## Provided text
• • • • •

Ready to use cross-platform environment for the course


#21

Really useful thanks.

I have been linking a folder on the server to the docker container using -v. However your dockerfile creates a new user “docker” rather than sticking with the default root. This user does not have the correct permissions on the host folder…I am sure resolvable but why not just use the root user in the container? All the other container images I have tried use the root user.


(Anurag Goel) #22

Hi simoneva,

The decision to not use the root user was based on a lot of popular images also not using it. For example, keras-docker uses keras. Regardless, I was able to mount and edit a host volume using the image. Mind sharing the command and the environment (OS, Docker version) you’re using?

• • • • •

## The task
Extend the forum thread on the course's Docker environment, beginning after its final reply.

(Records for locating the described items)
• • • • •

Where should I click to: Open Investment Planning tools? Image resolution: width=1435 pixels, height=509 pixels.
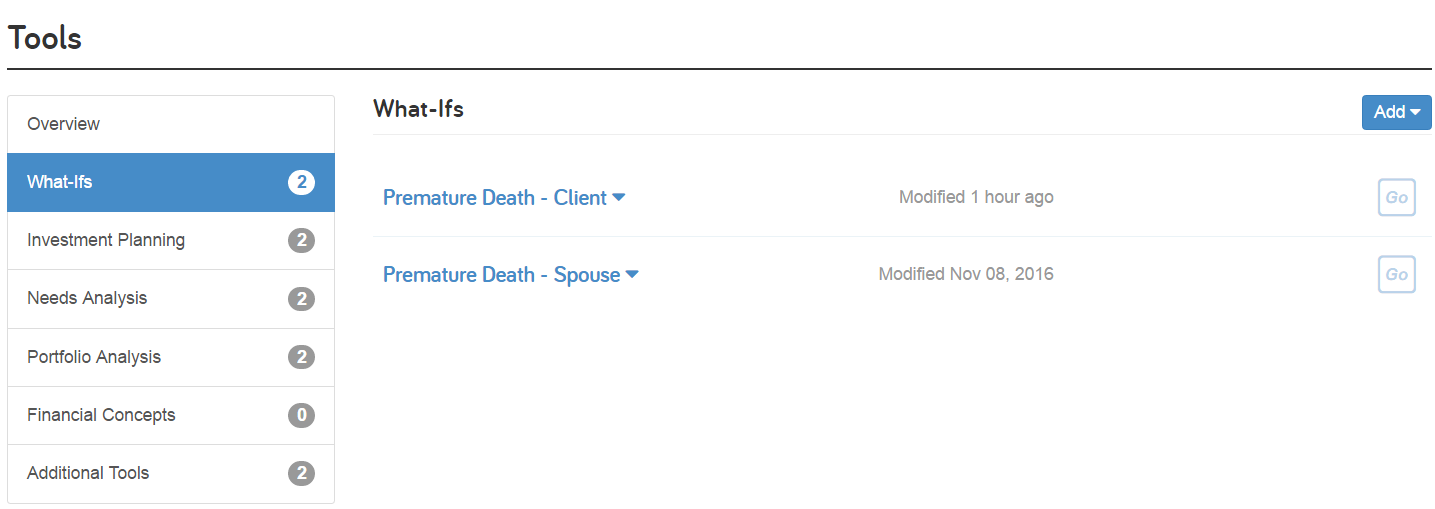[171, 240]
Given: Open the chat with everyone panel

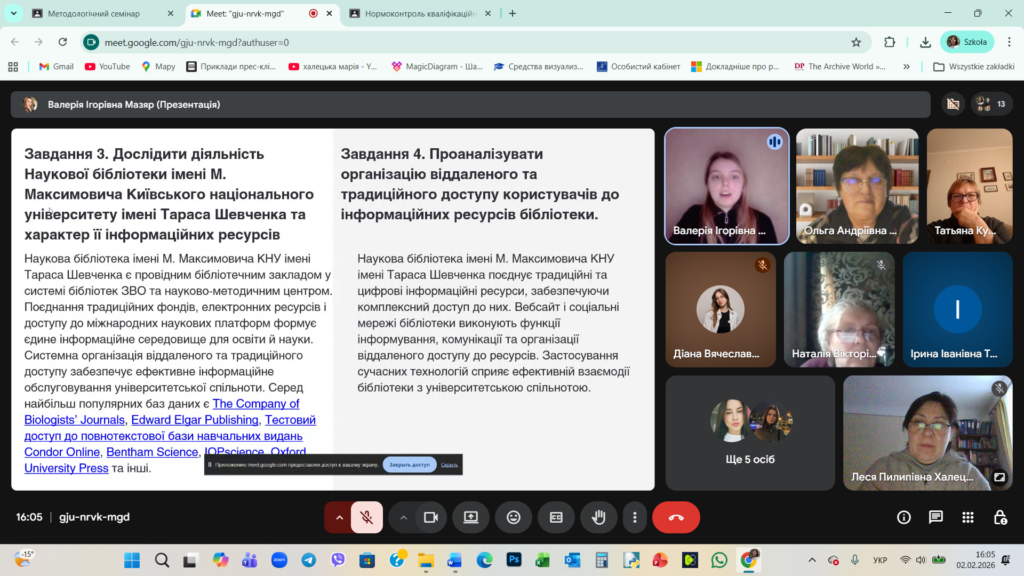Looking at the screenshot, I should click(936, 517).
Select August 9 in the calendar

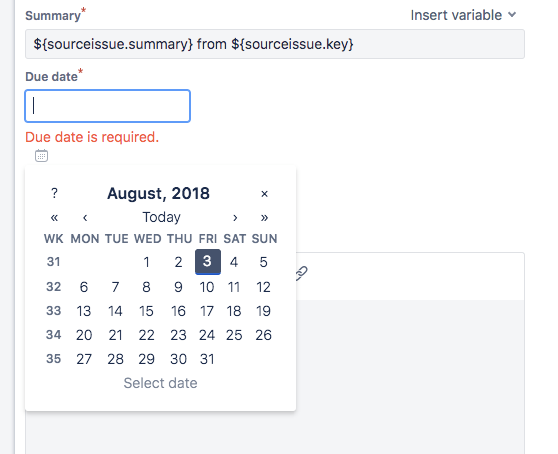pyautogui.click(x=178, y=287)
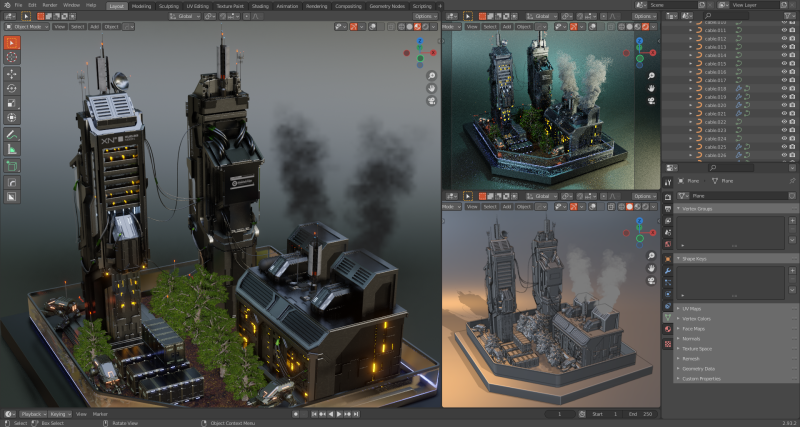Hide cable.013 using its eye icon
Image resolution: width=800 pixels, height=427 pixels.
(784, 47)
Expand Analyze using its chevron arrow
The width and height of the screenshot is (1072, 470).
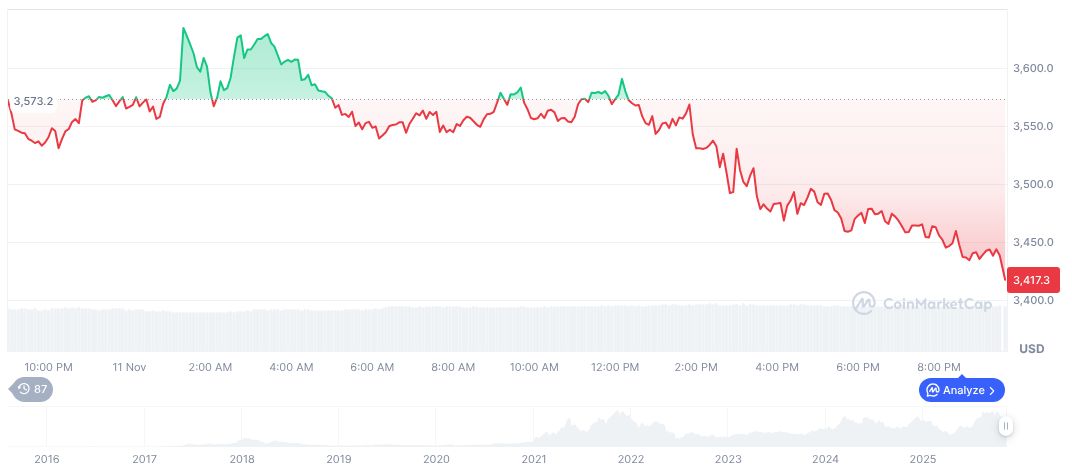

• • • • •

## Task response
#23

I used the amazon linux ami.
Docker version 1.12.6, build 7392c3b/1.12.6
I ran the container using this:
volumes = "-v /v1/.jupyter:/docker/.jupyter “
”-v /v1:/host"
fab.run(“docker run {volumes} -w=/host -p 8888:8888 -d -i “
”–name notebook deeprig/fastai-course-1”.format(**locals()))
fab.run(“docker exec -d notebook jupyter notebook”)

This asks for the password then gives a 404 error. If I docker exec into the container then do “ls -a” it says “permission denied”. If I “sudo ls -a” then it works.


(Anurag Goel) #24

In the second fab command (docker exec -d notebook jupyter notebook) is there a reason you’re running the notebook again? docker run in the previous command should spawn a notebook on port 8888, so the second command just tries to do it again. When you exec into the containers, are you doing it with exec -it /bin/bash?

As a workaround for now, I would add the option “-u root” to docker run. This will override the user in the image and run the notebook as root.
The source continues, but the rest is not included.